1 files changed, 221 insertions, 87 deletions

diff --git a/wiretap/libpcap.c b/wiretap/libpcap.c
index c12a4b34e1..539ca4c83e 100644
--- a/wiretap/libpcap.c
+++ b/wiretap/libpcap.c
@@ -1,6 +1,6 @@
 /* libpcap.c
  *
- * $Id: libpcap.c,v 1.37 2000/07/30 16:54:11 oabad Exp $
+ * $Id: libpcap.c,v 1.38 2000/08/25 06:25:21 guy Exp $
  *
  * Wiretap Library
  * Copyright (c) 1998 by Gilbert Ramirez <gram@xiexie.org>
@@ -45,74 +45,201 @@ static gboolean libpcap_dump(wtap_dumper *wdh, const struct wtap_pkthdr *phdr,
     const union wtap_pseudo_header *pseudo_header, const u_char *pd, int *err);
 
 /*
- * XXX - this is a bit of a mess.  OpenBSD, and perhaps NetBSD, and
- * BSD/OS have different DLT_ codes from FreeBSD (and from the LBL
- * BPF code), and, at least in some cases, from each other.
- * For now, we simply treat those type values with different
- * meanings on different platforms, except for DLT_RAW, as "unknown";
- * this means you won't be able to capture from a network using those
- * types in Ethereal (and that capturing from the loopback interface
- * won't necessarily work right on OpenBSD, either, as it uses
- * DLT_LOOP, which is the same as DLT_RAW on other platforms).
+ * Either LBL NRG wasn't an adequate central registry (e.g., because of
+ * the slow rate of releases from them), or nobody bothered using them
+ * as a central registry, as many different groups have patched libpcap
+ * (and BPF, on the BSDs) to add new encapsulation types, and have ended
+ * up using the same DLT_ values for different encapsulation types.
  *
- * Does anybody know what BSD/OS uses as DLT_ types for SLIP and
- * PPP?  The LBL code, and the OpenBSD code, appear to disagree....

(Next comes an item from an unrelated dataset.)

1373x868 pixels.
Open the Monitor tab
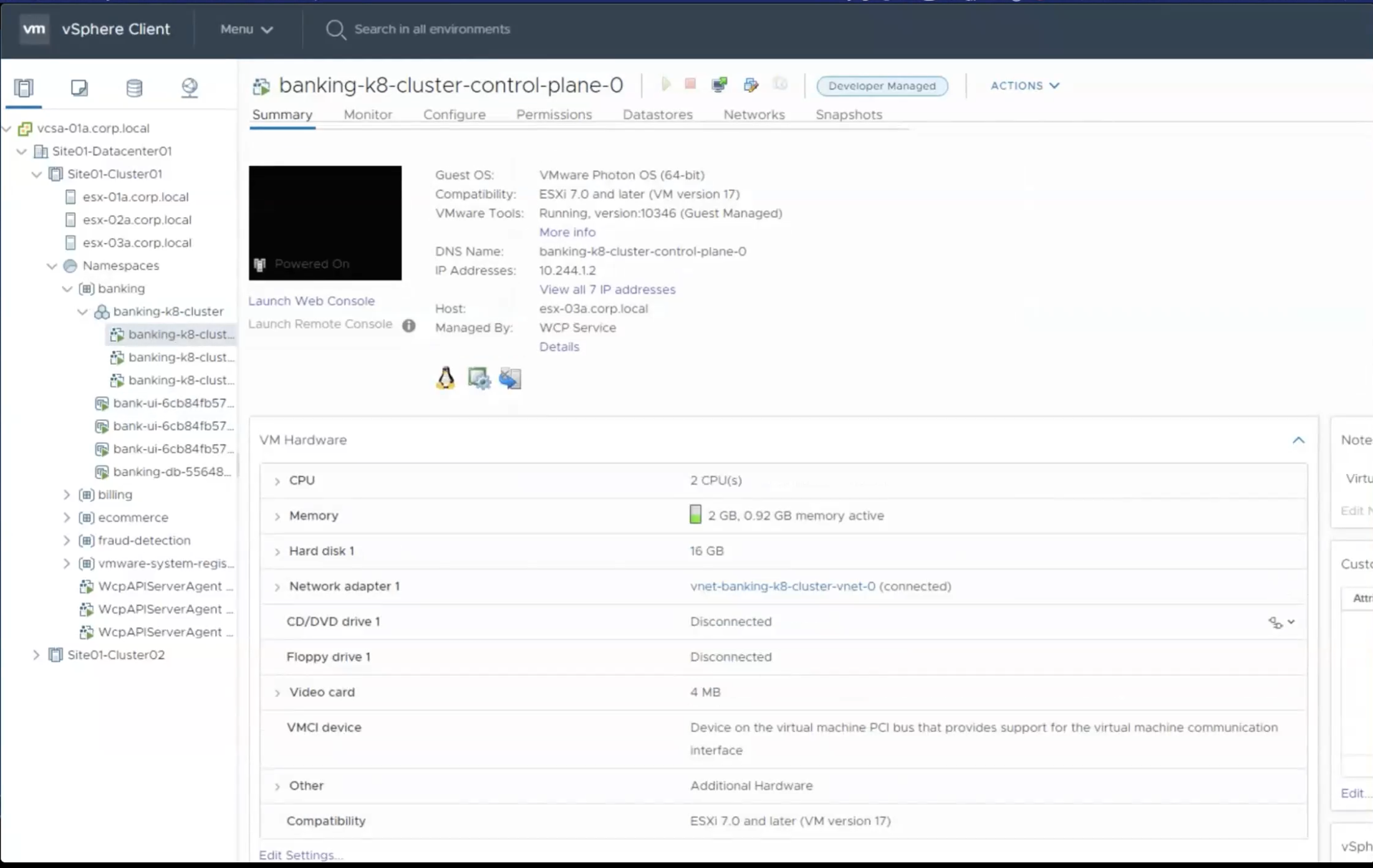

+ * For those numerical encapsulation type values that everybody uses for
+ * the same encapsulation type (which inclues those that some platforms
+ * specify different DLT_ names for but don't appear to use), we map
+ * those values to the appropriate Wiretap values.
  *
- * Nothing in FreeBSD appears to use DLT_RAW, so it's not clear what
- * link-layer header or fake header appears for DLT_RAW.  If it's
- * completely unused, or if it behaves the same way OpenBSD DLT_LOOP
- * behaves, i.e. it puts an address family in *network* byte order
- * (as opposed to the *host* byte order that DLT_NULL uses on FreeBSD),
- * then we should just make it WTAP_ENCAP_NULL, which we treat in
- * such a fashion as to cause it to work with DLT_LOOP headers.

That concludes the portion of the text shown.